Remember, Enterprise Architecture was a false first step and we spent a lot of money and wasted a lot of time because industry told us that was the way to go. I worry that we are once again planting the seeds of that painful lesson by not including more disruptive companies in CDM. Thus one big thing to consider is how we can on-ramp some new entrants into CDM and incorporate some disruptive competition that may change the game.
CDM was broken down into three phases. The first phase was focused on getting the tools to perform asset management. This initial step was really important because CIOs needs to know what they have in their enterprise both from a hardware perspective as well as software. I dwelled on this point in the last chapter about Commodity IT. These asset management tools must be used to support both the security activities as well as the acquisition activities of the agencies. If your agency has 100,000 Dell laptops, you need to use this set of tools to know which ones have which hardware vulnerabilities and which ones need to be replaced this year versus next year and beyond.
The second phase of CDM was focused on getting the professional services to calibrate the tools and to get them to deliver the right information at the right time. Luke McCormack, the CIO at DHS, often used a good analogy to describe this process. He said that when you get the tools and install them, everything in the organization will light up like a Christmas tree. If you think about thousands of lights illuminating at the same time, it is nearly impossible to figure out the five or six that are really important that you have to pay attention to right now. Thus if everything is a priority, nothing is a priority. That’s why we need the services to tune these tools so that the truly important information rises to the top and we dedicate resources to those limited things.
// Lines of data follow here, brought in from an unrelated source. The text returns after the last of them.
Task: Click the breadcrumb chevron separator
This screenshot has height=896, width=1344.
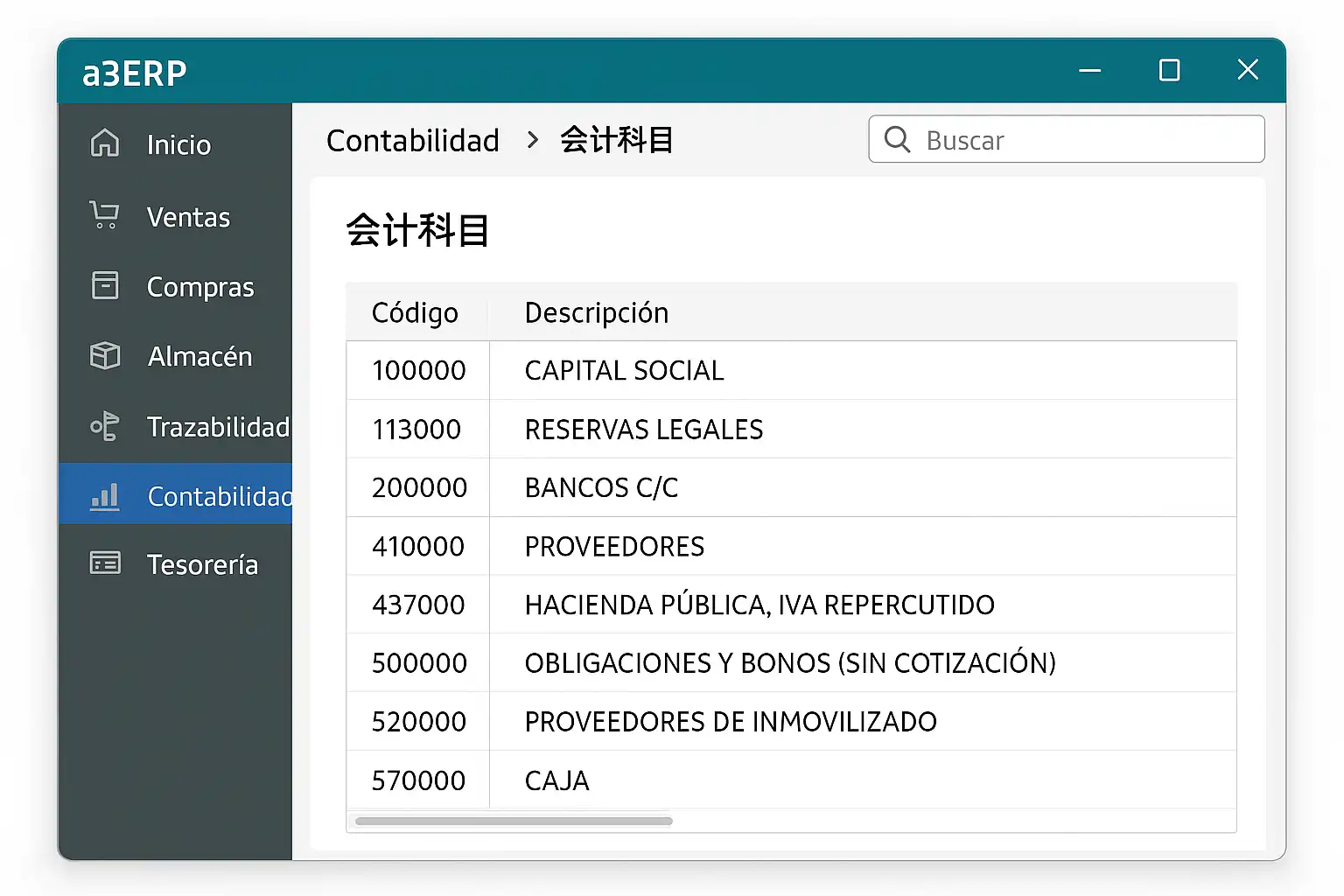Action: point(532,140)
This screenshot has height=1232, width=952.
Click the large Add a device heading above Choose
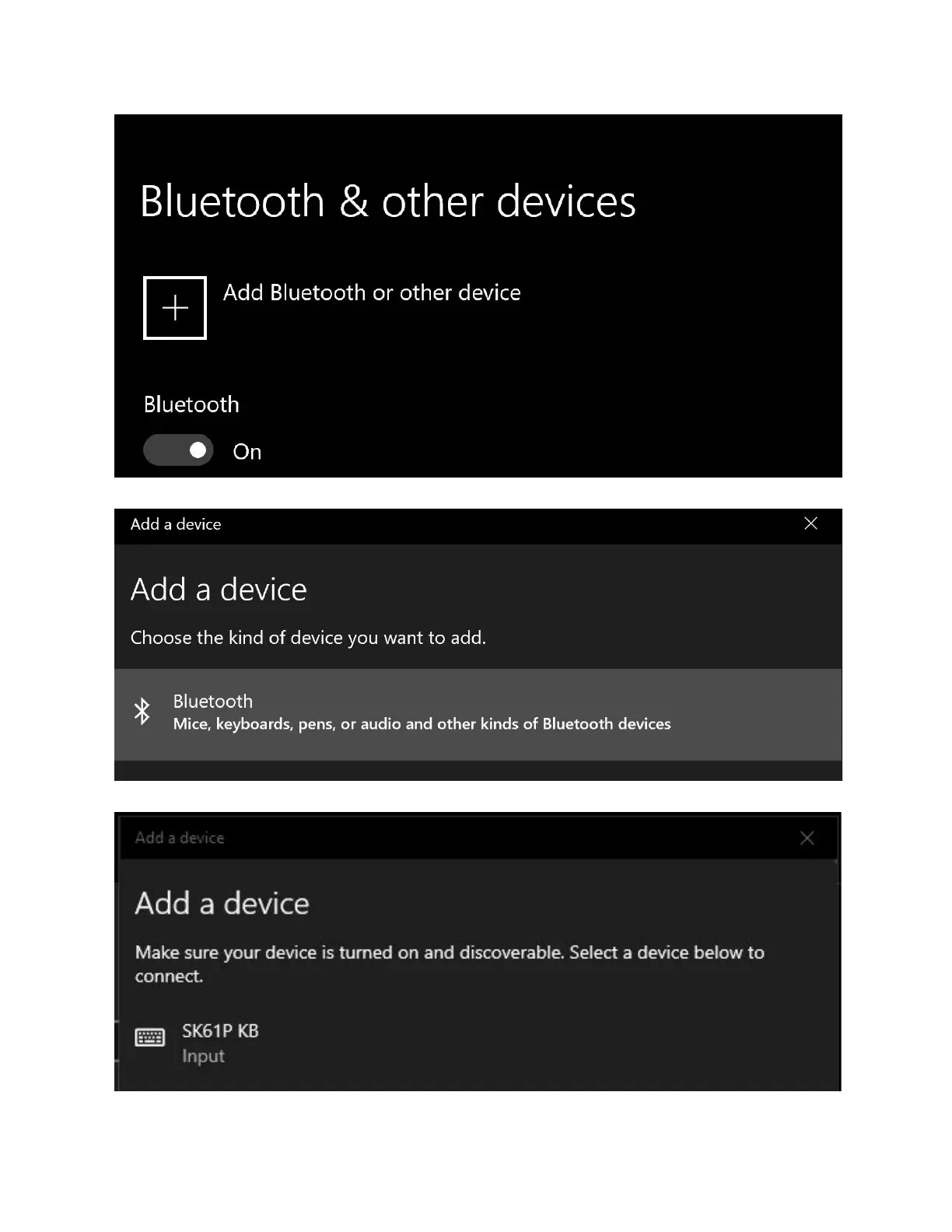pyautogui.click(x=219, y=590)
The third and final phase of CDM is intended to deliver a dashboard. As I write this, that part is still under agency-sponsored corrective action following the protest from one or more of the losers. I already talked about the issues with bid protests in the acquisition chapter. The dashboard is an important part because we need to bring all the data together to have a more holistic picture of the risk the organization is facing. For example, if you are patching things really well but your signatures on your endpoint virus protection are out of date, that will lead to one risk profile. If your virus signatures are out of date and you have data that isn’t flowing through a Trusted Internet Connection (TIC) then that is a different risk profile. My take on phase 3 is that it is trying to ensure that we are devoting resources to the most important things that will impact the actual risk to the agency.
Remember, the only thing any of us has on this world is time. Where are we going to invest our effort? CDM is a tool that helps us to ensure that we are pushing that effort to the most important things. This is critical because there is a shortage of skilled cybersecurity people. We don’t have enough of them and this isn’t a problem that can be solved with money. We couldn’t simply award more contracts to get those skilled people, because there aren’t enough of them. As such it is important that we spend this effort as wisely as possible. Don’t have these people work on inconsequential dumb shit.
So we need to figure out how to get new, innovative, and some disruptive companies onto CDM so that we can have some real competition, not just on price, but more importantly, on different methods for securing agencies. But after that, we need to ask, what is next? What do we want CDM to continue to evolve into? Clearly I would advocate for a move that supports source code scanning, but that is a straightforward commodity play. Easy.